2 minute read
Making an occasion of it
Lynette McFadden Business Owner & Mentor, Harcourts gold @lynette_mcfadden
Sometimes I feel as much an events manager as I do a business owner, and our calendar year is laden with activities and social events aimed at promoting fun and laughter, encouraging a high degree of teamwork whilst enabling large sales volumes.
These activities usually start within a couple of weeks of returning back to work – which, to be fair, I encourage by mid-January if possible, as any later than that can cost momentum and create an uphill battle. Over many years, I’ve noticed that getting started again after a break can feel hard, and that’s why every event is aimed at moving purposefully forward.
So, where do I start? Usually, it’s by selecting a theme.
Previous themes have included resilience (guess when we needed that?), ‘your bucket list’, health and wellbeing, and a growth mindset.
This year’s theme is a little special, and we had enormous fun releasing it, but not until we’d completed our own version of The Amazing Race (in teams and costumes), enjoyed a shared lunch, then a formal presentation followed by an incredibly inspirational question and answer session with the phenomenal Dame Sophie Pascoe.
To plan the event is the equivalent of at least 80 hours of work, some of it inevitably happening during the Christmas holidays, but all of it seems worthwhile when you see everyone’s response – and this year was especially heartening.
So, what theme did we select?
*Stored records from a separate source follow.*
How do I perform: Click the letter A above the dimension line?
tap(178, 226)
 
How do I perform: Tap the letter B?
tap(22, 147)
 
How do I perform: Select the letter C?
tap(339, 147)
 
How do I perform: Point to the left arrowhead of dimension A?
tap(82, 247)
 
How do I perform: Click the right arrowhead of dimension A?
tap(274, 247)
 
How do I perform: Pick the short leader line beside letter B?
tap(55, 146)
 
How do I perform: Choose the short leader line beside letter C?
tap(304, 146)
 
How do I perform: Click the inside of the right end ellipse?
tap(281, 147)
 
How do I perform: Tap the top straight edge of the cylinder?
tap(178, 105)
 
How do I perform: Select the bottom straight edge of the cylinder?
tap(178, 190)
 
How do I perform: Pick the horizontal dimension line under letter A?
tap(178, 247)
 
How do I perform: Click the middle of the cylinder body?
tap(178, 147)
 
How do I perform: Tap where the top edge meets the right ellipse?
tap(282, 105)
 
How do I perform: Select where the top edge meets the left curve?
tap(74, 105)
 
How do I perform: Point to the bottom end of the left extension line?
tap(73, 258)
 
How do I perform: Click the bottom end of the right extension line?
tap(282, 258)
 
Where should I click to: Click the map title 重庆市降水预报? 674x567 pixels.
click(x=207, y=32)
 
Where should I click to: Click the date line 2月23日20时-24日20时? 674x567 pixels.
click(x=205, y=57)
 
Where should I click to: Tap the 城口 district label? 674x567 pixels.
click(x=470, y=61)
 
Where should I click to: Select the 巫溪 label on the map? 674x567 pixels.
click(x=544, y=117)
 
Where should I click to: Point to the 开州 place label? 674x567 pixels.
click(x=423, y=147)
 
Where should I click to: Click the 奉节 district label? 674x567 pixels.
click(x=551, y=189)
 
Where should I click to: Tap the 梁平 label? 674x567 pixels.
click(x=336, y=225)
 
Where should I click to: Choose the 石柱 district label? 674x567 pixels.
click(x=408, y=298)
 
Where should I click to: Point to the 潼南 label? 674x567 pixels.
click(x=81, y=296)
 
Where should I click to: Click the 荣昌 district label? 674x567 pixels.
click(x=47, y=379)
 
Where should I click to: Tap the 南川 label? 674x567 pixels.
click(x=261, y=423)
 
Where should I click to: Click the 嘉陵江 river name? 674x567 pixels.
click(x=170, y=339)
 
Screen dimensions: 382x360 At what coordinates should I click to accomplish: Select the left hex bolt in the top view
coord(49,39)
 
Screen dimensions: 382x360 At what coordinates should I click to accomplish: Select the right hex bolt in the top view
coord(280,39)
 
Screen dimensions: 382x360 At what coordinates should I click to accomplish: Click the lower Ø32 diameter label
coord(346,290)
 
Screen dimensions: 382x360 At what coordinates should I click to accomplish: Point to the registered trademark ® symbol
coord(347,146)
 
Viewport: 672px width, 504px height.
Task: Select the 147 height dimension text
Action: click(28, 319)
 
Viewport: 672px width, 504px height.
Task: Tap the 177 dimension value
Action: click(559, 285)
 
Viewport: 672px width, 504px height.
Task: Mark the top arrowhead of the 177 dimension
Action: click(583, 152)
It was this: winning the moment in front of you.
Its origin was an animated conversation with Gilbert Enoka, our long-term mentor, and it speaks to the practice of building momentum whilst being both present and focused.
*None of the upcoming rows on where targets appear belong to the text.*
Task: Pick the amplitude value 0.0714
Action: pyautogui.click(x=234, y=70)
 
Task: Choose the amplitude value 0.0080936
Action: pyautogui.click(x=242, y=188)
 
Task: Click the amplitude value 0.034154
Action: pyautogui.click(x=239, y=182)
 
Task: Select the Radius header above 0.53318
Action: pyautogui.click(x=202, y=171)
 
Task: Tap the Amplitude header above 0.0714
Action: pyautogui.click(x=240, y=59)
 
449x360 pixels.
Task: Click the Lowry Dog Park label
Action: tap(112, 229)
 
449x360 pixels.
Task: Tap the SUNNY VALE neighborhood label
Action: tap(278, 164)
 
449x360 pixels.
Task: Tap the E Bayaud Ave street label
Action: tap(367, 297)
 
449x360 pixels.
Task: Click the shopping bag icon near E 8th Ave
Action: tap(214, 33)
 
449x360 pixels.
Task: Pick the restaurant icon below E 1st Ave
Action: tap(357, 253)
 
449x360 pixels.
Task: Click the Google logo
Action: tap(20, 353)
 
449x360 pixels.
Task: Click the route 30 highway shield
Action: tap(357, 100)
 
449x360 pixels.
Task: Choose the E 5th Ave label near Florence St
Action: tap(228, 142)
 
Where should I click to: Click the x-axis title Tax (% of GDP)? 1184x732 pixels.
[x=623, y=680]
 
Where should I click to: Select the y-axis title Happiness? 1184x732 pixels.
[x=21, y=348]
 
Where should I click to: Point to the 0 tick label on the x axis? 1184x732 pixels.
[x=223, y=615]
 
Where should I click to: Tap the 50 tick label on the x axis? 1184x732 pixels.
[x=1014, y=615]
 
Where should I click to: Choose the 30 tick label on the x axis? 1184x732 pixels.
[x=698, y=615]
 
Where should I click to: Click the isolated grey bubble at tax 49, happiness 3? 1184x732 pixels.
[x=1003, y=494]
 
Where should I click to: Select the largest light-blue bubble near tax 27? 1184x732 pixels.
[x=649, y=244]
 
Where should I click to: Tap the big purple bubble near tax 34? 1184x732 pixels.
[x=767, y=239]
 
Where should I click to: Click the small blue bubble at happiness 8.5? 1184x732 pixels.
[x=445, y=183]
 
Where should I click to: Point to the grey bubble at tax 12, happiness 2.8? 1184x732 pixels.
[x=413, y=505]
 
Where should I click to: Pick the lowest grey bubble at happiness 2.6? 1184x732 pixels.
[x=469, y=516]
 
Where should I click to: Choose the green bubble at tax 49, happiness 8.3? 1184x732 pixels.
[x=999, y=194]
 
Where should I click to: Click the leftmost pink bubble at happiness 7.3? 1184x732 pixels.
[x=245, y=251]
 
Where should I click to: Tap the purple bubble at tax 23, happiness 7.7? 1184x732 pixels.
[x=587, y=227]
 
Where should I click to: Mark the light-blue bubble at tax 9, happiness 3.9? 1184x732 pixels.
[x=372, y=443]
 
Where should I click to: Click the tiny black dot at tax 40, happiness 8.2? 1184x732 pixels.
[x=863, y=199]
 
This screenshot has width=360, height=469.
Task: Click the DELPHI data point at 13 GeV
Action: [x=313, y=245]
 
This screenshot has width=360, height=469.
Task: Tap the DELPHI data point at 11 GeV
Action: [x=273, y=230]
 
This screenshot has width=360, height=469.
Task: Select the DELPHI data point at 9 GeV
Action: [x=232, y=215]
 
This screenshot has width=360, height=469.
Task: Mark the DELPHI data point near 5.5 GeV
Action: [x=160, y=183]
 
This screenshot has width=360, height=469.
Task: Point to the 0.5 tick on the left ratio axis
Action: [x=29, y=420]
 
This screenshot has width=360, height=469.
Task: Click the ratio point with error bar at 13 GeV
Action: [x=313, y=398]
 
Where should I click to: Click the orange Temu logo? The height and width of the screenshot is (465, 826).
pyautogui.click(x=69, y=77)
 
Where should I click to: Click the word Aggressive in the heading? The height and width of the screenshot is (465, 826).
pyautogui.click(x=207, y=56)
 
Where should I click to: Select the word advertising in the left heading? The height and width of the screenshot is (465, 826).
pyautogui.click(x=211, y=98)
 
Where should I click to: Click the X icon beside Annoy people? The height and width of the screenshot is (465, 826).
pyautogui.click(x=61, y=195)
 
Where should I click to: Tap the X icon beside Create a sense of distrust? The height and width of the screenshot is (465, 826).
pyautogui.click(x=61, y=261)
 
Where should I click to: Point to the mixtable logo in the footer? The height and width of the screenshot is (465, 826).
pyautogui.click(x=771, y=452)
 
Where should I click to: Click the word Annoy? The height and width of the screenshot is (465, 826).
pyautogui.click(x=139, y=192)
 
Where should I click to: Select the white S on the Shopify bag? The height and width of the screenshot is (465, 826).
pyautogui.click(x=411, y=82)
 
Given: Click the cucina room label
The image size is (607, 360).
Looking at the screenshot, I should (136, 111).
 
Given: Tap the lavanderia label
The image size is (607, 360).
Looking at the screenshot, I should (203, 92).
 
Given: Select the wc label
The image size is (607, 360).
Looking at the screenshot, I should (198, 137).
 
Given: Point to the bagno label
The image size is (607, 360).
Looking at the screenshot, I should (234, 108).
So, with event number one tucked away, we’ve got another that we’ve had so much fun with over many years.
Centred around the month of February, we refer to it in-house as ‘Kiwiana month’, and this year we have termed it ‘Kiwiana on steroids’.
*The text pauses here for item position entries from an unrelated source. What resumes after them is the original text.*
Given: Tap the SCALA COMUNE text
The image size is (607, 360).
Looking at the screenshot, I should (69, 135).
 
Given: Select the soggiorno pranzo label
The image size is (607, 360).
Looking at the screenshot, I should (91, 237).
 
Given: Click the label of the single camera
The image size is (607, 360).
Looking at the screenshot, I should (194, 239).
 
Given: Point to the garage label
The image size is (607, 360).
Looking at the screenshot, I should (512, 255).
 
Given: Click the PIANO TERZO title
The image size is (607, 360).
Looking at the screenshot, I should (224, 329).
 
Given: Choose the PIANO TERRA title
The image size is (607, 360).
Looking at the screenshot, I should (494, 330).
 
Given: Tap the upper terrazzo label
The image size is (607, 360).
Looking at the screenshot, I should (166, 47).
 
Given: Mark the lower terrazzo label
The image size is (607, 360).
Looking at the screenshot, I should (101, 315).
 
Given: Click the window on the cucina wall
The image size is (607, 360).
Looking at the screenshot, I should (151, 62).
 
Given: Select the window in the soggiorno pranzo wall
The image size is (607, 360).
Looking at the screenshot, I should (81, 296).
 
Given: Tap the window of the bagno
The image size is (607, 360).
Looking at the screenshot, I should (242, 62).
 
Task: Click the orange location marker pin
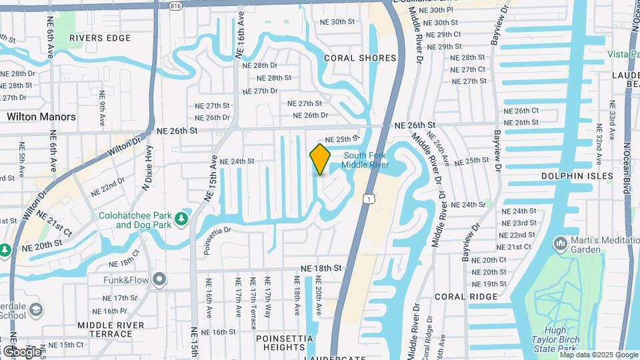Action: click(320, 159)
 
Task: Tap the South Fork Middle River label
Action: click(366, 161)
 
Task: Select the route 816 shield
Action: click(175, 5)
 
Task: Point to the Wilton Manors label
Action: click(41, 117)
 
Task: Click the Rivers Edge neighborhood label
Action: click(100, 38)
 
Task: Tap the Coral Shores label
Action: click(360, 58)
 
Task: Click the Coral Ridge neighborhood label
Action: click(467, 296)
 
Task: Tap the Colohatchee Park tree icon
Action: click(181, 219)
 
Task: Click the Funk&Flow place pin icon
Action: click(159, 279)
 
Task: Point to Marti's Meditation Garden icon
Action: click(560, 245)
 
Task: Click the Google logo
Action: click(21, 351)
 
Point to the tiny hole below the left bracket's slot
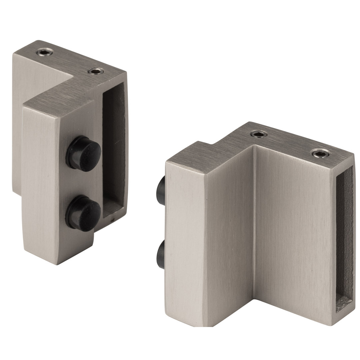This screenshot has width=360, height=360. [112, 220]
Over a condensed period of two weeks (usually it’s four), we will play Kiwi music only at all our office meetings and in-house occasions, serve old Kiwi favourites our mums made when we were growing up, like lamingtons, sausage rolls, and cheerios with tomato sauce for morning teas, and undertake some interesting competitions which have seen baking extravaganzas and people dressing as Sir Edmund Hillary and other Kiwi legends.
Fast and furious, it punctuates the year whilst creating a strong internal culture, and our competition winners get original NZ art pieces.
As the year goes by, so do the events, some tied to financial conclusions like the end of one financial year and the start of another, some seasonal, and some in alignment with what’s going on in our city or the country as a whole. To name a few: there are Māori Language Week, Sign Language Week, and Christchurch Cup Week.
In between all of this is the need for sales, a life outside the business and the requirement to also rest and reflect. But who doesn’t love some fun events and, of course, that chance to win the moment?